• _Passage to read_:

____

Nairobi’s unending rain dance: prayer without preparation
More than a decade ago, before Nairobi had governors, I wrote here that we need a governor that makes rain the blessing it is supposed to be, and not a curse. Many governors have come and gone, but the rain still beats us.
I wrote then: “In this city, rain is anything but a blessing. It has in fact become a challenge, a setback, a curse, even. And that is not the fault of the gods that send the rain; it is squarely the fault of the men who receive it.”
We pray often for rain; but we never seem to prepare for it. And so it was recently. As the sun dipped behind the darkening clouds and the first drops of rain started to fall, a familiar ritual began to unfold across the city landscape. We should have done the dance of thanksgiving, a jubilant celebration of the skies opening up to bless the land with life-giving water.
This joyous dance, if done at all in Nairobi, is always followed by a sombre lament, a chorus of despair as the bountiful rain turns into a torrential menace. The heavens, it seems, do not simply grant our wishes, but also present us with a lesson in irony. The rain, so earnestly prayed for, becomes the harbinger of perennial floods, sweeping away homes, lives, and livelihoods. Most roads get renamed River Road for the hours that the water pounds them. It is a cycle that repeats itself with astonishing predictability, and yet our response to it remains stubbornly unchanged.
One must pause to wonder at this curious state of affairs. How is it that a nation, known for its resourcefulness and resilience, finds itself caught in the grip of a problem that is, at its core, solvable? The answer lies in our collective inability to look beyond short-term, personal gain, to envision a future where the blessings of rain are harnessed to enrich our lives rather than wreak havoc upon them.
The cost of this myopia is immense. Each year, floods caused by poor drainage infrastructure bring untold suffering to thousands of Kenyans. Lives are lost, homes and businesses are destroyed, and the economy reels under the burden of the damage.
What might the solutions be? To begin with, we must acknowledge that the problem of flooding is largely a man-made one, a consequence of poor planning and mismanagement of resources. Our cities and towns have grown haphazardly, with scant regard for the natural contours of the land and the need for effective drainage systems. As a result, rainwater that would otherwise have been absorbed by the soil or channeled into rivers now inundates our streets and homes.

____

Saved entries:
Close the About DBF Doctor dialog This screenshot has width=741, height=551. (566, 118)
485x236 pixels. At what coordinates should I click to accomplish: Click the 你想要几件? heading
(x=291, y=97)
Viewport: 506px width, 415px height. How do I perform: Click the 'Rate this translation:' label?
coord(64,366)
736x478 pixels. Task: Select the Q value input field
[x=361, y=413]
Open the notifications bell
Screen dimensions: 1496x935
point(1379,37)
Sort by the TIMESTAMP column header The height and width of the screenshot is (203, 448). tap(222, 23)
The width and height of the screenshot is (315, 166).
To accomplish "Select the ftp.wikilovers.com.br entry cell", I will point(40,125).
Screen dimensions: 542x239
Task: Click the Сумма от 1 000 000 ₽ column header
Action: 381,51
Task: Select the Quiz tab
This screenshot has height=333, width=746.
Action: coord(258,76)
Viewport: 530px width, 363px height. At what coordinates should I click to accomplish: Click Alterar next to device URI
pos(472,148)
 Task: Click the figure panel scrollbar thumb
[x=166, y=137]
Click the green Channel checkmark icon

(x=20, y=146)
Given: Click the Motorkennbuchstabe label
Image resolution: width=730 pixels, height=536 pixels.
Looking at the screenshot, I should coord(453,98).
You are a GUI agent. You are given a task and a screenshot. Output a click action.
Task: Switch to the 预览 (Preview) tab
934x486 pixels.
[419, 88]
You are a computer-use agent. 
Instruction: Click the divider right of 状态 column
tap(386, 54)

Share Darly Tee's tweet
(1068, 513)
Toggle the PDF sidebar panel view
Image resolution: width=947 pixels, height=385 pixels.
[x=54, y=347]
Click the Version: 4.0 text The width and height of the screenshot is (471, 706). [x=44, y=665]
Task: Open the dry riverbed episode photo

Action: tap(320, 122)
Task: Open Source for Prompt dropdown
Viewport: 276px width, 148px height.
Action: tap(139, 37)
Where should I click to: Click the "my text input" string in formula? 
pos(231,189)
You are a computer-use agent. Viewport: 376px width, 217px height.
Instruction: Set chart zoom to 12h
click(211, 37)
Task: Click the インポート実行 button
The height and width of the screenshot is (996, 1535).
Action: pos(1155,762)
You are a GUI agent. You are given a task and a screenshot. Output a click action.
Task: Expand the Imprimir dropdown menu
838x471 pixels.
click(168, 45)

____

• _Exercise instructions_: Carry on the column about Nairobi's rain and flooding from the point where it ends. These items are separate from the column on Nairobi's rain and flooding.

• _Result for this exercise_:
The time has come for us to rethink our approach to urban development, to create cities and towns that work in harmony with the environment, rather than against it. This means investing in well-designed drainage systems that can cope with the deluge of rain, and ensuring that new buildings and infrastructure projects adhere to strict guidelines for sustainable development. This is not a task for the faint-hearted, but it is one that we must undertake if we are to break the cycle of devastation that floods bring.
But addressing the problem of poor drainage is only part of the solution. We must also recognize the potential of rainwater as a resource that can be harnessed to improve our lives. Rainwater harvesting and irrigation systems are not new concepts; they have been employed by civilizations across the world for millennia.
Consider some examples of smart thinking about water, featured on CNN recently. Copenhagen experienced a colossal cloudburst in 2011—one that brought many months of regular rain in just a few hours. Extensive damage occurred. Did the city just shrug it off? No, they did something about it. A climate park was built that contains subterranean water chambers, able to store up to 6 million gallons of flood water.
Bangkok, a city of 11 million people also very prone to flooding, did something similar. It constructed a large green space with underwater tanks able to hold up to a million gallons of water.
But those are large projects, of a type we don’t have a good history in. Smaller, more widespread rainwater harvesting techniques can be installed across the land. Roof catchments with first-flush diverters feeding tanks and barrels, say, or rain gardens with natural vegetation to absorb and filter water. Schools, public buildings, and community centres could lead the way. All that is needed is prioritisation and urgency, and campaigns to educate the citizenry on simple catchment techniques.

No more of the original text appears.